◆ Work request ◆
Within the records that follow, count the lines containing the string "computer". Reply only with the count.

◆ Data records ◆
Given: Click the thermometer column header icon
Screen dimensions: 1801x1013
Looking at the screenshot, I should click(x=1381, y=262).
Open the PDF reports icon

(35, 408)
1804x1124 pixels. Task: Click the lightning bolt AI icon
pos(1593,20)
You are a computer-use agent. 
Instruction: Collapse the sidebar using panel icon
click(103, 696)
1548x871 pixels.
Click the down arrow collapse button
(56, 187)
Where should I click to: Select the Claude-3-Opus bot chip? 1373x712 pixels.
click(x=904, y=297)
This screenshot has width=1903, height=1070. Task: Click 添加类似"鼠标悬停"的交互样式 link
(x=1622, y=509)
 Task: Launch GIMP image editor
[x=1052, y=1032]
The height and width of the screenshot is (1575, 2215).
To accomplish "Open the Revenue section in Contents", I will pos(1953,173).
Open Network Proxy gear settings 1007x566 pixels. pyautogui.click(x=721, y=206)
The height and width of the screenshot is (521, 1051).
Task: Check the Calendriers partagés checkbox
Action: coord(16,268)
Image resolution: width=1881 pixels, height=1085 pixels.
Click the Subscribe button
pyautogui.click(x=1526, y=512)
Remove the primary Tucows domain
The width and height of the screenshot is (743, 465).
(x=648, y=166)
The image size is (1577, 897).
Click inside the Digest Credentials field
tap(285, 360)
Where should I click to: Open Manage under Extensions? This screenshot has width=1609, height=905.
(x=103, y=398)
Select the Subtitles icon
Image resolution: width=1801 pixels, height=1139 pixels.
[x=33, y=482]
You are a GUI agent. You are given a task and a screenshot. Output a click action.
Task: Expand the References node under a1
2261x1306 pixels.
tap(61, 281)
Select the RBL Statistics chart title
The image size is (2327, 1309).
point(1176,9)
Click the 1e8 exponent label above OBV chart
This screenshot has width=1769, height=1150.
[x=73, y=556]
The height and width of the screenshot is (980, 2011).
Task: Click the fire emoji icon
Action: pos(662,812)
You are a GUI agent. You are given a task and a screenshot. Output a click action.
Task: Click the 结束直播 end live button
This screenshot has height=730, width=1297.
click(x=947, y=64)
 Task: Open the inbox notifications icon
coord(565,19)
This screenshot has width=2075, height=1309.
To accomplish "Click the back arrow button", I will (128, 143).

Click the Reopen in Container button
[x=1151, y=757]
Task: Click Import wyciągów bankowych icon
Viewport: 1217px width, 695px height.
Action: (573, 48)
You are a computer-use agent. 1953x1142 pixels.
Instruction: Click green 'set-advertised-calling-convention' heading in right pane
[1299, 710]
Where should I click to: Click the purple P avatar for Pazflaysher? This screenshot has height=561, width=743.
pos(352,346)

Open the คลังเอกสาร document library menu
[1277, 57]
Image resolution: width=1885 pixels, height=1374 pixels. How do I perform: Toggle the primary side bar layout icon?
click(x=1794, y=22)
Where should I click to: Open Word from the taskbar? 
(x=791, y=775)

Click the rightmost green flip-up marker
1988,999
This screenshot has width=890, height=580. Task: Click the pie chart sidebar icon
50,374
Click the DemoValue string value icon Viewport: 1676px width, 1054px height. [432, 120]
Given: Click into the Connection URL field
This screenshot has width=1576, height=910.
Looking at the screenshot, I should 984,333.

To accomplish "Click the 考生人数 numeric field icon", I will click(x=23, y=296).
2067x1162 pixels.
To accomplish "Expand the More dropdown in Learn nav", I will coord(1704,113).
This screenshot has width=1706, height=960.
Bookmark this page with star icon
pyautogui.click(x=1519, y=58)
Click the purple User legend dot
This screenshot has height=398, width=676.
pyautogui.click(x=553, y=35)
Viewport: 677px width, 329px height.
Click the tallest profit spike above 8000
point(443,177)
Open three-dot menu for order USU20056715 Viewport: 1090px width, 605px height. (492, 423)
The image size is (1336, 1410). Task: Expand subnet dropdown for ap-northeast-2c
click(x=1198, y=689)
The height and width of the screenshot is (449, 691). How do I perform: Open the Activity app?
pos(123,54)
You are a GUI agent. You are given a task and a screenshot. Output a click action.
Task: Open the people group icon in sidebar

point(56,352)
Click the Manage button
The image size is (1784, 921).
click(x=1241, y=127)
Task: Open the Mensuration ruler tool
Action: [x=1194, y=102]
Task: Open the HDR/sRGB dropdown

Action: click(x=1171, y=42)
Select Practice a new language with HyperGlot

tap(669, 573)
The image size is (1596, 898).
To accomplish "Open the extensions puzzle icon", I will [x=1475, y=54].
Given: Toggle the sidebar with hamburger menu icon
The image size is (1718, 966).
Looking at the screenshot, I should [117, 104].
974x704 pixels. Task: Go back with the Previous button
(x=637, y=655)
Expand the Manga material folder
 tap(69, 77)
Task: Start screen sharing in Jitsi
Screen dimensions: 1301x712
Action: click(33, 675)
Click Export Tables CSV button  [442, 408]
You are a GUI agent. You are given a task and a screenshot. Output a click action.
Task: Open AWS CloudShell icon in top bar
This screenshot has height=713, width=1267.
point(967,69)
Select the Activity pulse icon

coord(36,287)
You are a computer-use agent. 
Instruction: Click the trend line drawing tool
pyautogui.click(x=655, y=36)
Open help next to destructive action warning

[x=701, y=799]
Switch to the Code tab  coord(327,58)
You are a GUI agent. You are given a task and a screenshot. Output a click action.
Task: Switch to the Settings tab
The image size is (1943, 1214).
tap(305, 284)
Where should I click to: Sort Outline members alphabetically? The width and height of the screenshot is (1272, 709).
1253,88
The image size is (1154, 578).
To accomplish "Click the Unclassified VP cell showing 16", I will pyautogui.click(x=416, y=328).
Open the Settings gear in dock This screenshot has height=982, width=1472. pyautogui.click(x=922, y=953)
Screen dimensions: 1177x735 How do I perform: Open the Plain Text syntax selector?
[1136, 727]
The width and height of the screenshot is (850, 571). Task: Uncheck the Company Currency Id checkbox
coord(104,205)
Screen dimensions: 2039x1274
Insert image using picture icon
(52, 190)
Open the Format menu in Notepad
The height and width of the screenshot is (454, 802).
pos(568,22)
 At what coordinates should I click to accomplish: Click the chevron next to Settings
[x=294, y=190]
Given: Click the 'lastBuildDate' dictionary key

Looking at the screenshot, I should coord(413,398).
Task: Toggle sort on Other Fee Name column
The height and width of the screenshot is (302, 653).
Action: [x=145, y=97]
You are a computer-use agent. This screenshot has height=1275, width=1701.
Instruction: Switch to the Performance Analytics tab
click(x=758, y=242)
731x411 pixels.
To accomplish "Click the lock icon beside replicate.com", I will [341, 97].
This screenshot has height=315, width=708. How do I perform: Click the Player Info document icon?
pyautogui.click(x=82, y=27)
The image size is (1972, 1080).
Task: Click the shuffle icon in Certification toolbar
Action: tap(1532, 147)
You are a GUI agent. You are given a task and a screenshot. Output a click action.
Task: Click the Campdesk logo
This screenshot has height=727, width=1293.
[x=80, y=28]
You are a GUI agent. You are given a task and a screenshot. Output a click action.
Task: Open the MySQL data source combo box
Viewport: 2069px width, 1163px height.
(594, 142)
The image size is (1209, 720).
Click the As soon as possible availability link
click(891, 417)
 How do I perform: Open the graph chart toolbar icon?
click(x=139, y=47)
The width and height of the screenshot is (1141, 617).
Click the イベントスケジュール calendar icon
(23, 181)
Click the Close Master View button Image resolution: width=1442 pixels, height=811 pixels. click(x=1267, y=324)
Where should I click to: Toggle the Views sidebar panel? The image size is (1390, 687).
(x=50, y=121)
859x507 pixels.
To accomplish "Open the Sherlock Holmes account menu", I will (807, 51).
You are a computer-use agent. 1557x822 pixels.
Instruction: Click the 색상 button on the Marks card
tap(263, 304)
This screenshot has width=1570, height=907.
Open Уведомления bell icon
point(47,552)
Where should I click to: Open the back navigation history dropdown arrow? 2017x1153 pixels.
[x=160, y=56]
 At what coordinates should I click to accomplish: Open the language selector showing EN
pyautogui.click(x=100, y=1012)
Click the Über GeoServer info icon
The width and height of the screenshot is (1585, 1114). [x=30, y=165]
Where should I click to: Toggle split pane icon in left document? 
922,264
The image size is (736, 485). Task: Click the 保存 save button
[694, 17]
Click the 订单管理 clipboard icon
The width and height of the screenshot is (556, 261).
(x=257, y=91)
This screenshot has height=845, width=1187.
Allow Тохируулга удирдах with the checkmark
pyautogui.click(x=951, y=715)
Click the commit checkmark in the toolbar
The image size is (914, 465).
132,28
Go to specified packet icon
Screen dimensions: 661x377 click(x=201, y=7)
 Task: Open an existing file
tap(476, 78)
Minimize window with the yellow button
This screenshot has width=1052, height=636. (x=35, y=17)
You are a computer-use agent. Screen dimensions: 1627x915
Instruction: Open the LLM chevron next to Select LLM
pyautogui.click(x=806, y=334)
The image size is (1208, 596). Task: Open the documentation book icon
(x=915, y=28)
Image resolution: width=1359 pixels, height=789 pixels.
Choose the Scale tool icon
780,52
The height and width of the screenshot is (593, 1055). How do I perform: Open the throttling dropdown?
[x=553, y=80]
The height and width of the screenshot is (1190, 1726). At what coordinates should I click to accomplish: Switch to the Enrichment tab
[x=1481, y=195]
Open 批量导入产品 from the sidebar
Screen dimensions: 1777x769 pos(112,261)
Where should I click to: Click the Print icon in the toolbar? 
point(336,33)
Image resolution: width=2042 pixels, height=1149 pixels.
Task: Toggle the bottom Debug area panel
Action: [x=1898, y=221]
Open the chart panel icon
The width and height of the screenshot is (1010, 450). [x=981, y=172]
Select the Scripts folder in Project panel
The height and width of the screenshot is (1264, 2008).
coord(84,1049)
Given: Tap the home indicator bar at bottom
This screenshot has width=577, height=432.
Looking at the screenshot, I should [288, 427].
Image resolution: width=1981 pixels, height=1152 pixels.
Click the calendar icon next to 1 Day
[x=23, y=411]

◆ Answer to the problem ◆
6